[RECORDED INFORMATION — start]

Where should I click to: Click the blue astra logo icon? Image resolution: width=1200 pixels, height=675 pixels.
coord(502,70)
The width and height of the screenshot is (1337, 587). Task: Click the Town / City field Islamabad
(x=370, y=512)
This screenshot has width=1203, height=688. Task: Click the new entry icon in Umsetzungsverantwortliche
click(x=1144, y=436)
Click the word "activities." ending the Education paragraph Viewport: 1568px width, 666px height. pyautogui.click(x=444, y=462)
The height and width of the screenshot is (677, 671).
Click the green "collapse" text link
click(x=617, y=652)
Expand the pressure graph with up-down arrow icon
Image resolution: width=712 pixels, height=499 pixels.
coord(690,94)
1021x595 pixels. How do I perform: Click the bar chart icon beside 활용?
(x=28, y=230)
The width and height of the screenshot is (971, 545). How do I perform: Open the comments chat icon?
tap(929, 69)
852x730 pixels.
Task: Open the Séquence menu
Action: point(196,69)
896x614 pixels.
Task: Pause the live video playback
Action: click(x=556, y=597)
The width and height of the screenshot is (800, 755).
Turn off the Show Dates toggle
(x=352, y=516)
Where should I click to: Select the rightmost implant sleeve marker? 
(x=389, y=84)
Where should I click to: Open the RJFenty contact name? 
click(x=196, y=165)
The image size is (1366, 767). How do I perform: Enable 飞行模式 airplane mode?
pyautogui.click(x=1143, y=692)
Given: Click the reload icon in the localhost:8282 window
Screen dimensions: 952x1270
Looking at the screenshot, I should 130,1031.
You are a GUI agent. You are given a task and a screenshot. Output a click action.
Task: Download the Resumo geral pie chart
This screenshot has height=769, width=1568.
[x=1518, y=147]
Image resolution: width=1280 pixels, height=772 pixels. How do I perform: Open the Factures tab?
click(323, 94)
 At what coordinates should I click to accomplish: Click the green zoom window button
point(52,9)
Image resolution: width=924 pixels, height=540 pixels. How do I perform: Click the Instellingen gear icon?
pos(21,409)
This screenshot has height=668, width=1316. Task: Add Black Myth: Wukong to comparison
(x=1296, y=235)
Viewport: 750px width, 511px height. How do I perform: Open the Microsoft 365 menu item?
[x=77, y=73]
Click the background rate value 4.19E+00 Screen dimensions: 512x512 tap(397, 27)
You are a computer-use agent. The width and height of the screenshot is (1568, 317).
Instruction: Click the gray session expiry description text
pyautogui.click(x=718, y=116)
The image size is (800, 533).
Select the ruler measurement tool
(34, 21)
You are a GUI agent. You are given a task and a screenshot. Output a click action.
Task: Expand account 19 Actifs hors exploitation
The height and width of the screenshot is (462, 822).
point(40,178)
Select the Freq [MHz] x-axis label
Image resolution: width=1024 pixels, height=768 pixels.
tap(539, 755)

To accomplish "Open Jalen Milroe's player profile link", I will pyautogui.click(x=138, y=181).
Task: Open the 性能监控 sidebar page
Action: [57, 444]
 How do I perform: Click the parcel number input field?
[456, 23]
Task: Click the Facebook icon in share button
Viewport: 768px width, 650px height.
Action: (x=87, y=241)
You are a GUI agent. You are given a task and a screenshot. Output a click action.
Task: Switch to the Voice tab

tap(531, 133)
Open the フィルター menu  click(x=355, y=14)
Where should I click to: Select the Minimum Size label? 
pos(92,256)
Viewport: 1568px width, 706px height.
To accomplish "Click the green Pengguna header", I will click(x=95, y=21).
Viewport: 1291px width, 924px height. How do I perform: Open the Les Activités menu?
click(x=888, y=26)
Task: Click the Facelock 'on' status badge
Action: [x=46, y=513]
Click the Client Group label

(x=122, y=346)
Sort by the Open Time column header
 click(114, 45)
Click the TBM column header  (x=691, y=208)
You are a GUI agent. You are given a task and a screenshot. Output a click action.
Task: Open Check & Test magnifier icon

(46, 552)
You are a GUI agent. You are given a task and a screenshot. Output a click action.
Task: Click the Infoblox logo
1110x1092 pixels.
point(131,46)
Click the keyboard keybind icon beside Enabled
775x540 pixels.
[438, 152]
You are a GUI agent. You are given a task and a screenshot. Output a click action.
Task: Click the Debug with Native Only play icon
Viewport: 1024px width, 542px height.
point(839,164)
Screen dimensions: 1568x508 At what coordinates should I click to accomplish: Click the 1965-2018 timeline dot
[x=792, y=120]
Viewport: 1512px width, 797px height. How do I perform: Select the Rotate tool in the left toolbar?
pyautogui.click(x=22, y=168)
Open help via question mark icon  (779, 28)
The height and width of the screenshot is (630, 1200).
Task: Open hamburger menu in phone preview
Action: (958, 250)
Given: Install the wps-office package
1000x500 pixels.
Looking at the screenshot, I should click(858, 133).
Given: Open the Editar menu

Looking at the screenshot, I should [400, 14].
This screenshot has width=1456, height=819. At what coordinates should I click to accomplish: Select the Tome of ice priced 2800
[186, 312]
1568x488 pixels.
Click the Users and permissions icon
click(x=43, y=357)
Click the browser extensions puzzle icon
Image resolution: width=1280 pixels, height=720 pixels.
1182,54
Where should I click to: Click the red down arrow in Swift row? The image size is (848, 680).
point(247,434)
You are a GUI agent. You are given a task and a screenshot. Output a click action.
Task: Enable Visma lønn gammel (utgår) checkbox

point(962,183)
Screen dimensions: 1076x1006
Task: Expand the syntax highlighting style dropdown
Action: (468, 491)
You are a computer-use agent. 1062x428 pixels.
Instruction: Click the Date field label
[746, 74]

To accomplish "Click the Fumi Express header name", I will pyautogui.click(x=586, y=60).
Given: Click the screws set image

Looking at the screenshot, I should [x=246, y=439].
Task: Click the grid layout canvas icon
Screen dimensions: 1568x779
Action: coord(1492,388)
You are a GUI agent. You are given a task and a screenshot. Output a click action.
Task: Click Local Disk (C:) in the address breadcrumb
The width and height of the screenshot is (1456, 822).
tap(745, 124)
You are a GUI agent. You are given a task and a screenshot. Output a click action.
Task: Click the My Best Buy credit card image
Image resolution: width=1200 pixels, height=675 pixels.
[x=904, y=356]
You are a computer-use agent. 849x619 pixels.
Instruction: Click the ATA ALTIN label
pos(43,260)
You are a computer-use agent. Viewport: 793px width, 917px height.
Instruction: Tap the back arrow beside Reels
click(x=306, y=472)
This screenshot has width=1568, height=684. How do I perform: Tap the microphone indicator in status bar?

[RECORDED INFORMATION — finish]

● YOUR INSTRUCTIONS:
Find each line in the records holding the string "with" and show it.

● REPLY:
Expand the pressure graph with up-down arrow icon
Task: Click the Debug with Native Only play icon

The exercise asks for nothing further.